PLA has been authorized by the FDA in drug conjugated carriers, due to its appropriate biocompatibility, renewability, better safety, long lasting immunity, and high mechanical properties. Low molecular weight of PLA is selected, because time taken for degradation is less (Li et al. 2017). In contrast, polylactic acid and its degradation elements such as H2O and CO2 are ideal for medical application due to their non-carcinogenic and non-toxic effects on the human body (Abd Alsaheb et al. 2015). Addition of surfactants or altering the molecular weight, size, temperature, and moisture of PLA may readily change its chemical and physical characteristics particularly its biocompatibility and biodegradability. This facilitates the creation of a desired drug delivery system in a variety of formulations (Li et al. 2017).

Copolymer of PLA–PEG

Block copolymers, peptide polymeric derivatives, dendrimers, branched polymers are among the highly complicated polymer structures generated by specialized polymer chemistry and engineering (Cegnar et al. 2005). Block copolymers can be engineered for efficient drug delivery by changing their chemical characteristic. In drug-conjugated micelles the covalent bond between both polymer and chemotherapeutic agent or drug must be cleaved. However, drugs are sited in entrapped micelles mostly by interactions throughout shell or core of the microspheres. The rate of discharging the drug is attained through diffusion (Danafar et al. 2016).

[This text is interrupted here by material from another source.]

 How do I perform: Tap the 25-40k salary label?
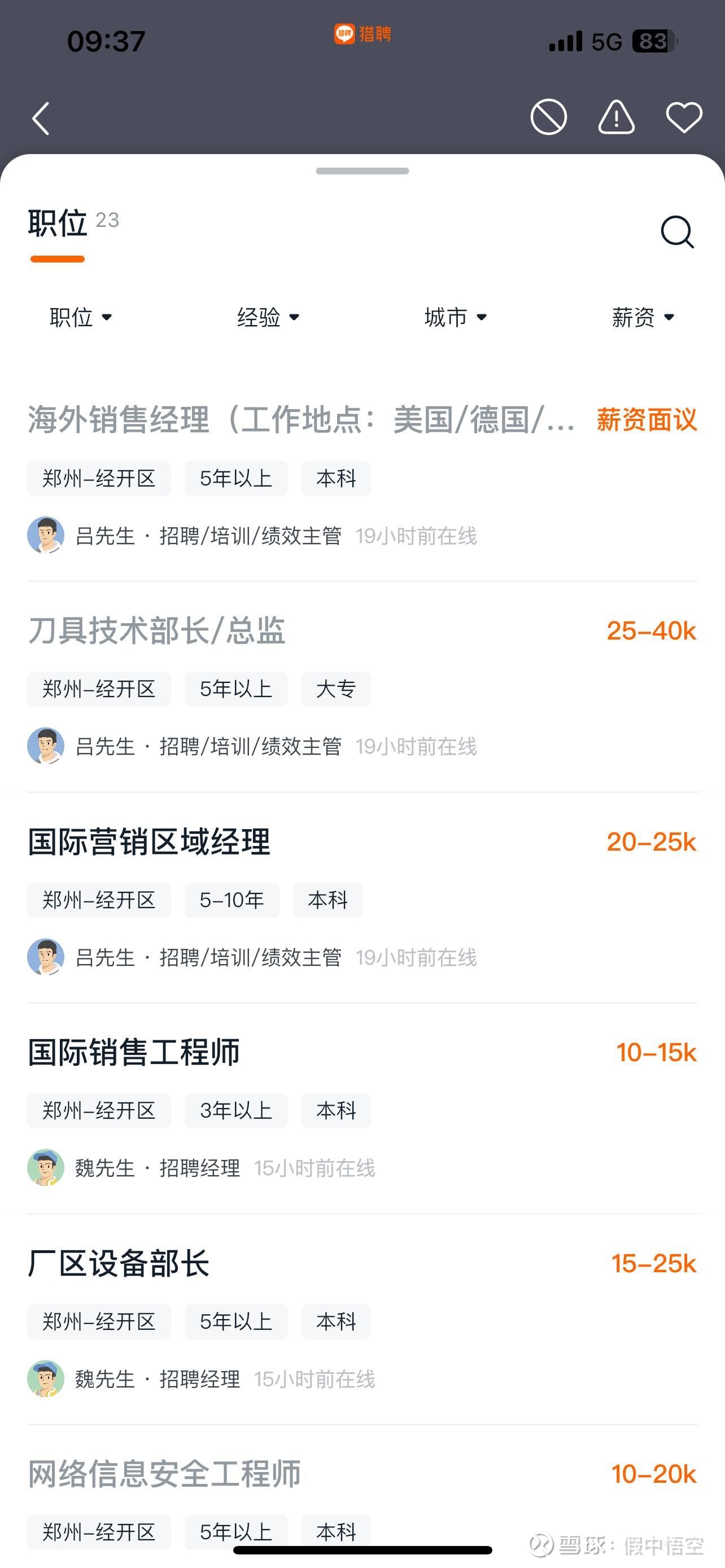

Polymeric micelles based on block copolymers have been of considerable concern for cancer therapeutics (Sant et al. 2005). Copolymer increases the solubility of hydrophobic drugs which help to administer them intravenously in an easier way (Torchilin 2004). The prime purpose of copolymerization is to provide low aqueous solubility by making core as hydrophobic component and shell as hydrophilic part for drug agents. The hydrophilicity of shell offers other benefits, i.e., better circulation and blood stability (Hami et al. 2014). Furthermore, it increases tumor aggregation and polymeric micelles may be functional with targeting ligands. Amphiphilic copolymers also have the potential to improve the hydrophobic drugs water solubility by 5000 times (Wang et al. 2018). PLA–PEG copolymer has gained much attention among the amphiphilic copolymers for cancer drug delivery (Zhao et al. 2015).

Characteristics and properties of PEG–PLA copolymer

PLA–PEG micelles have shown many advantages over standard drug carriers that are used widely. Chemotherapeutic drugs are stacked into PLA–PEG copolymer after that their duration time delays, hence medications arrive at specific tumor site. PLA–PEG block copolymer is non-accumulative and non-poisonous in vivo. Degraded byproducts are introduced in TCA cycle and are later excreted by the kidney. Copolymerization improves drug loading, minimize the burst effect, extend drug residence time in vivo. It also prevent macrophages from engulfing (Xiao et al. 2010). Belonging to the class of hydrophilic polymers (PEG), PEG–PLA provide great stabilization to nanoparticles against opsonisation (Elmowafy et al. 2019).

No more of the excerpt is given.